He listened to the rain for a long time, but when he spoke it was to answer her last words.—“It’s been since then with me, too.”
Alix’s head lay against his shoulder and he held both her hands in his against his breast; and he was seeing the little French girl, the strange, ominous little French girl, sitting in the Victoria waiting-room with her straight black brows and her eyes calm over their fear. He was seeing the lovely dancing head bound with crystal, aware of him, looking for him even in her joy; he was seeing the Alix who had come from Toppie. “We’ve always been so near, from the first, haven’t we?” he said.

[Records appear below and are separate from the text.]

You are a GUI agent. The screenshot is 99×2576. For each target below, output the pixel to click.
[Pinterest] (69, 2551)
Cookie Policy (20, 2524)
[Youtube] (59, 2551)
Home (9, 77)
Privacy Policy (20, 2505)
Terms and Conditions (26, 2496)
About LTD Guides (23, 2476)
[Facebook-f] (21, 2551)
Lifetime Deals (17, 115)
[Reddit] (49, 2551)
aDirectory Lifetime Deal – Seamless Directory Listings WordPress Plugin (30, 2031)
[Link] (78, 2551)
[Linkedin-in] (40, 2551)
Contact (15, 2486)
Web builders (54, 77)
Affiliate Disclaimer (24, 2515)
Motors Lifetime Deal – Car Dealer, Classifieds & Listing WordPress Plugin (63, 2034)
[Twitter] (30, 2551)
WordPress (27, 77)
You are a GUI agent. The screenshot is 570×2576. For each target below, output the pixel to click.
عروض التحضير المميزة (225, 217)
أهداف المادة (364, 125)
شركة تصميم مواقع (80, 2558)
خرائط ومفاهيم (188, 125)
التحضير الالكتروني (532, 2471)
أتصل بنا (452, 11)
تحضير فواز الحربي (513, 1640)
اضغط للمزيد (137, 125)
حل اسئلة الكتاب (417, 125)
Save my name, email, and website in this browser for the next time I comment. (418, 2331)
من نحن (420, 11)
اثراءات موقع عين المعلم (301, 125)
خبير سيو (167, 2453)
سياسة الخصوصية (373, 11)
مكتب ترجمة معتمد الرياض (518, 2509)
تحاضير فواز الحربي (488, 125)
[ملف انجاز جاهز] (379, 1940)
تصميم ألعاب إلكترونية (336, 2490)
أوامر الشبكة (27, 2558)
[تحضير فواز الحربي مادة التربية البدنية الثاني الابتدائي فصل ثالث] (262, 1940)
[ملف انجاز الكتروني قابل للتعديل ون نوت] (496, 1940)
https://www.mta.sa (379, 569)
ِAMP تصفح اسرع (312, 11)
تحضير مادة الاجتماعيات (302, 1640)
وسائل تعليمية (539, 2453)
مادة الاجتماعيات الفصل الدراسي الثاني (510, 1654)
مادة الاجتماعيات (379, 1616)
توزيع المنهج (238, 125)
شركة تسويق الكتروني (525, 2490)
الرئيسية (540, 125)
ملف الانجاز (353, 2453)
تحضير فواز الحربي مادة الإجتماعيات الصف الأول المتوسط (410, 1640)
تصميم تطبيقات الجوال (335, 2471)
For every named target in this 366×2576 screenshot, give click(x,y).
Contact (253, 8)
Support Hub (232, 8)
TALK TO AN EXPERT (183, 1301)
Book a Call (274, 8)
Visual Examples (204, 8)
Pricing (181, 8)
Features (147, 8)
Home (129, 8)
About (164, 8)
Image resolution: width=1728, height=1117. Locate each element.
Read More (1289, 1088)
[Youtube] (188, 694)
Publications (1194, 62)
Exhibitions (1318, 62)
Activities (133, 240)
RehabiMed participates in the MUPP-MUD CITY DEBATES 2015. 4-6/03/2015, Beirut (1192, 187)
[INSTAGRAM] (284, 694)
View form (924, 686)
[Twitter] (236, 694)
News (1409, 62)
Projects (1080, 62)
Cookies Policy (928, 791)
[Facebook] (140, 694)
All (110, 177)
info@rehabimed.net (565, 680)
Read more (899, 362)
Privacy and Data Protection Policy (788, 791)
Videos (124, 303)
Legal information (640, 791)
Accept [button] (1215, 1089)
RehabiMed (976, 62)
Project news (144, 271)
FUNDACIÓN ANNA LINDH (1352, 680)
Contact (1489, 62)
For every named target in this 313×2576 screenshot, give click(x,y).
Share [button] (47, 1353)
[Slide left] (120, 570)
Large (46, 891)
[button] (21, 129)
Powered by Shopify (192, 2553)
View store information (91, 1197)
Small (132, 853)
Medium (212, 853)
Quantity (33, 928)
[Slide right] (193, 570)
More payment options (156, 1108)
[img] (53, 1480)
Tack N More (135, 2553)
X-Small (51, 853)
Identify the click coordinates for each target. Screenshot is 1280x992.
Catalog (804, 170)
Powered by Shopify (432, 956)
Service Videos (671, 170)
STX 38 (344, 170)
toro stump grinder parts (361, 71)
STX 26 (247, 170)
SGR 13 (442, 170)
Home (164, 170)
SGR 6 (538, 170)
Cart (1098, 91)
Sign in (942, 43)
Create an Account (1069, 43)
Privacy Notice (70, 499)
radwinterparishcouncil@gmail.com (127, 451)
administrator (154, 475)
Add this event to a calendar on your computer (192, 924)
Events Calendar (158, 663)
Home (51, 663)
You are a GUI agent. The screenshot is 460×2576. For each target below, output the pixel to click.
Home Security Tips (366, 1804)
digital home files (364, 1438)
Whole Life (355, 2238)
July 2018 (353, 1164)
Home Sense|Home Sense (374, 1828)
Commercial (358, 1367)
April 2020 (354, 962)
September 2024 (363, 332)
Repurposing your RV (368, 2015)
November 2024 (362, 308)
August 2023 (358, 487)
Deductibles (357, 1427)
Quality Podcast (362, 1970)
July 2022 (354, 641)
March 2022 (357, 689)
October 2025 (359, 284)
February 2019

“So near, Giles. That was what troubled me, though I did not understand, when Jerry asked me to marry him.—You were so much nearer than Jerry.”
“And who did you think I should believe it to be, darling, when I saw the letter to Jerry?—Didn’t you know I’d have to ask you some time? Did you really believe, when we were so near as that, you could hide it from me?”
“I thought I could. I had to stop Jerry from coming. I could have pretended that there was someone you didn’t know.—Someone who might not love me, but whom I should always love.”
“You who promised never to tell me a lie!”
“But for those things women must always lie, Giles.”
She raised her head now to look at him. Her face was radiant yet grave. “There will never be anything to hide any more;—never—never.—There is nothing you do not understand. You understand all my life. You understand Maman.—Giles, how happy this will make her.”
“I hope it will. But I came to plead Jerry’s cause, you know. She thinks I’m pleading it now.”
“How happy it will make her that you did not have to plead it.”